Tabletop role-playing game adventure

Plague of Terror is a generic role-playing game adventure published by The Companions in 1983, the second in the five-part "Islandia Campaign" series.

==Plot summary==
The adventure is set in the village of Wentworth, where the player characters find themselves involved in preventing a plot to depose the current baron and break with the King. In terms of game system, the adventure is generic, and can be adapted for any role-playing system such as Dungeons & Dragons or RuneQuest.

==Publication history==
Peter L. Rice and Wm. John Wheeler, through their company The Companions, had previously published the first adventure in the five-part "Islandia Campaign", The Curse on Hareth (1982).

Plague of Terror, published in 1983, was the second part, a 56-page book with a center-bound color map written by Rice and Wheeler with additional material by Terry Ashbury, Chip Kestenbaum, and Lenard Lakofka, with illustrations by John Carlson, Mary Coman, David J. Hutchins, Kevin Pfusch, Patrick Rowland, and Wm. John Wheeler.

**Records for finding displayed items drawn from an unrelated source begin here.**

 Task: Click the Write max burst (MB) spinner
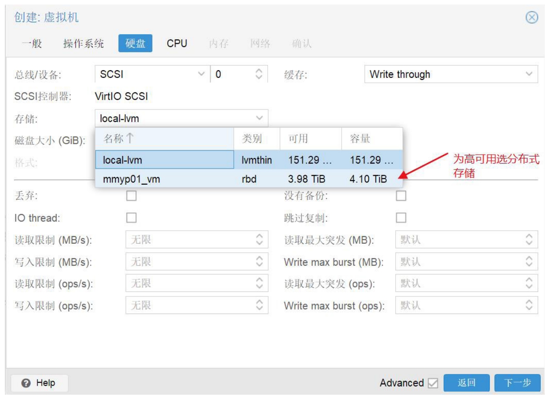(x=529, y=262)
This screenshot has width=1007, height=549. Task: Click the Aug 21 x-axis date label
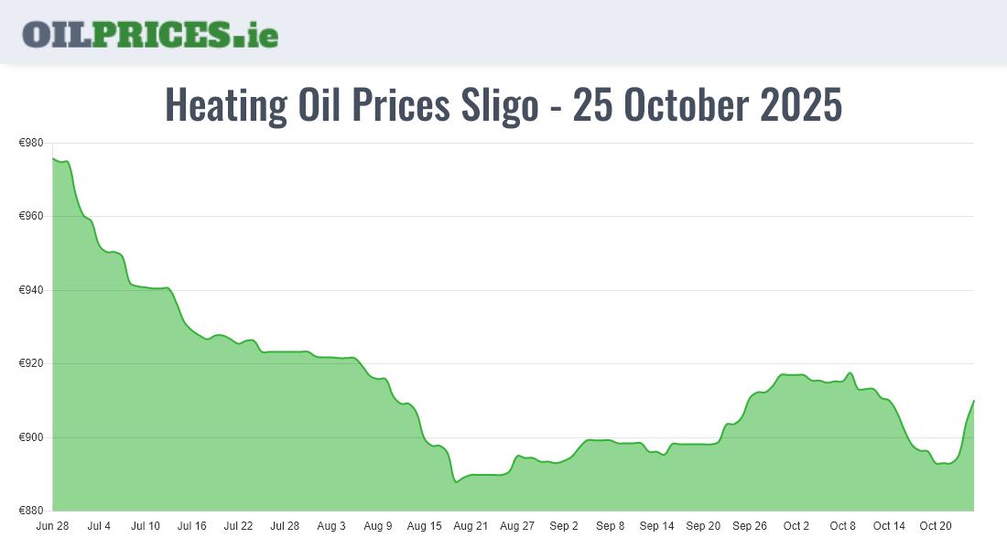tap(471, 526)
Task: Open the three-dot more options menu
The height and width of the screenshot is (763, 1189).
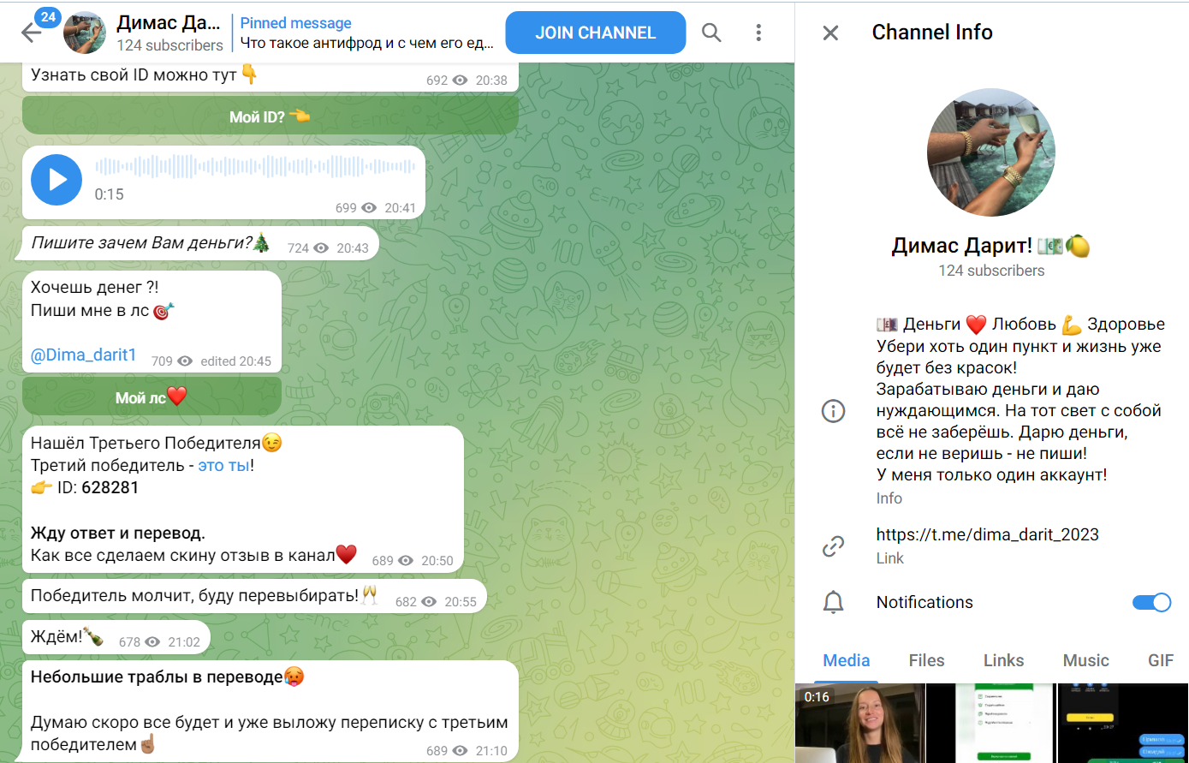Action: (758, 33)
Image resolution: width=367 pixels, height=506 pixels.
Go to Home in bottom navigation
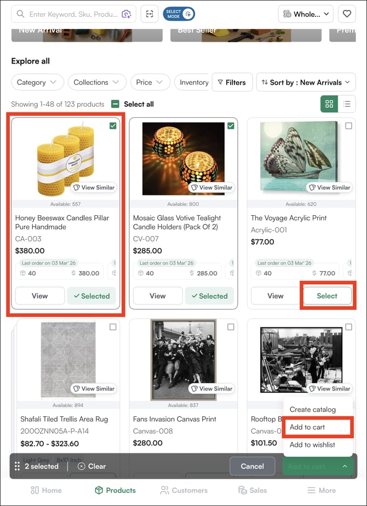click(46, 490)
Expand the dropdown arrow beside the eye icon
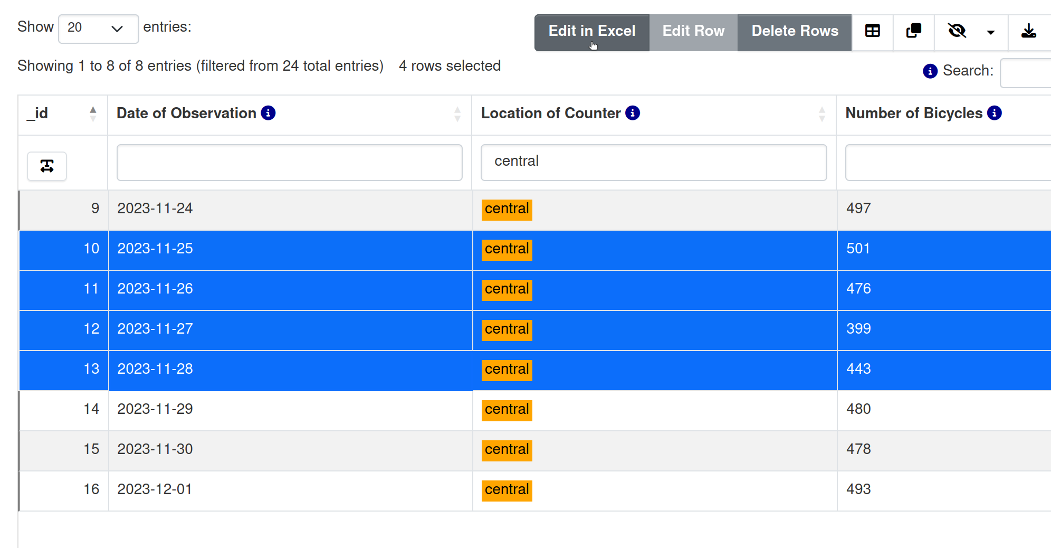Screen dimensions: 1051x548 point(990,33)
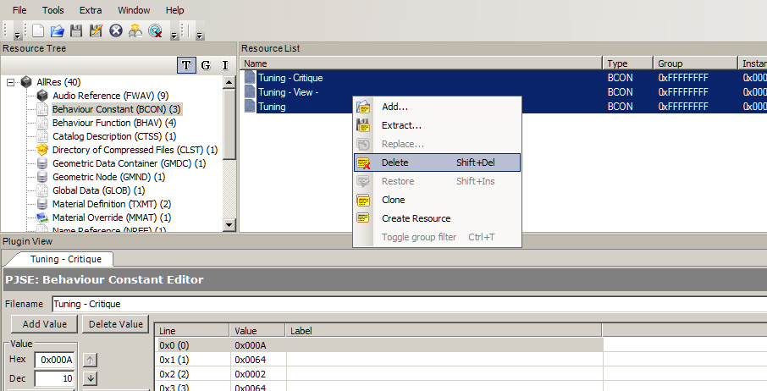
Task: Open the Extra menu
Action: click(91, 10)

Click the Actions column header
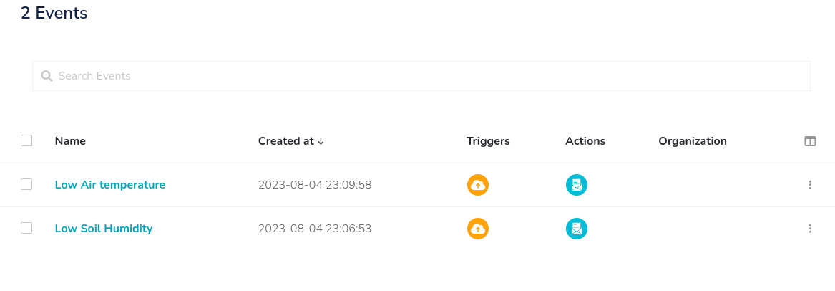tap(585, 141)
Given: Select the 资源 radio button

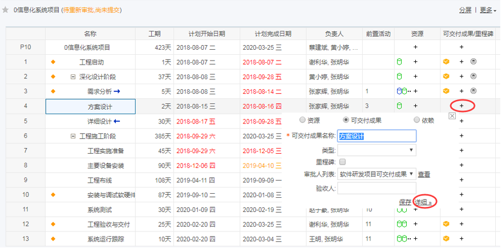Looking at the screenshot, I should pos(302,121).
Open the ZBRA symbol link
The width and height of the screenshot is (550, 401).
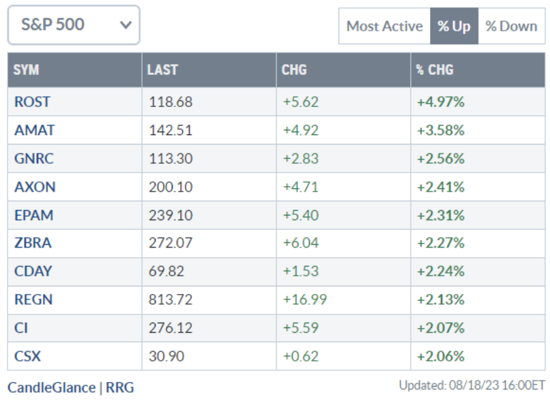click(x=33, y=243)

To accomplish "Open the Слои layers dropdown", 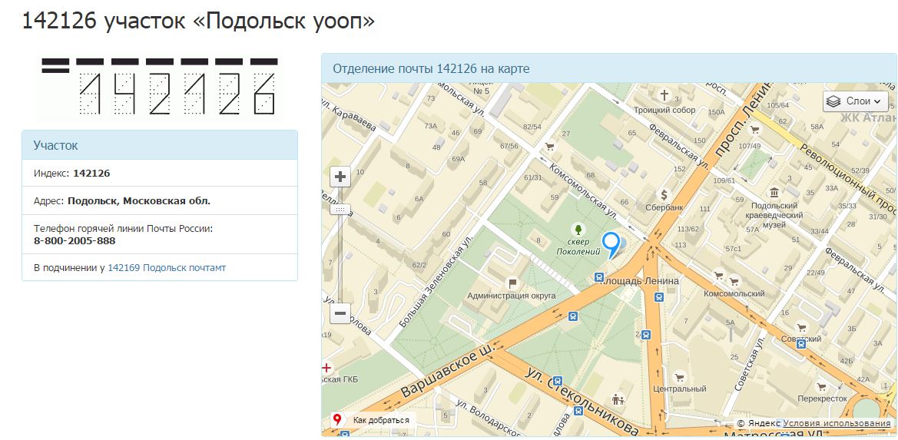I will pos(856,101).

Three more adventures in the Islandia campaign followed in 1983: Brotherhood of the Bolt, Streets of Gems, and Gems for Death.

==Reception==
In Issue 23 of Imagine, Mike Dean pointed out that because of the adventure's complexity and the necessity of adapting it to a role-playing system, it "will provide your group with many sessions of play, but only if you are prepared to put in the necessary time and work for conversion and full understanding of the plots running through each of them."

In the September 1983 edition of Dragon (#77), Roger E. Moore was not a fan, stating that "Plague of Terror is plagued by some terrible problems." He found the number of plots and sub-plot excessive, and too tightly interwoven for inexperienced gamemasters to easily sort through. He also found the use of "torture, child abuse, sexual assault, sadistic vengeance, and other such activities" to be gratuitous. He concluded with a recommendation to give this a miss, saying, "I cannot recommend this module for inexperienced role-players, for referees who like to do their own creative thinking in role-playing NPCs and setting up scenarios, or for those who feel uncomfortable with violence, torture, etc., etc."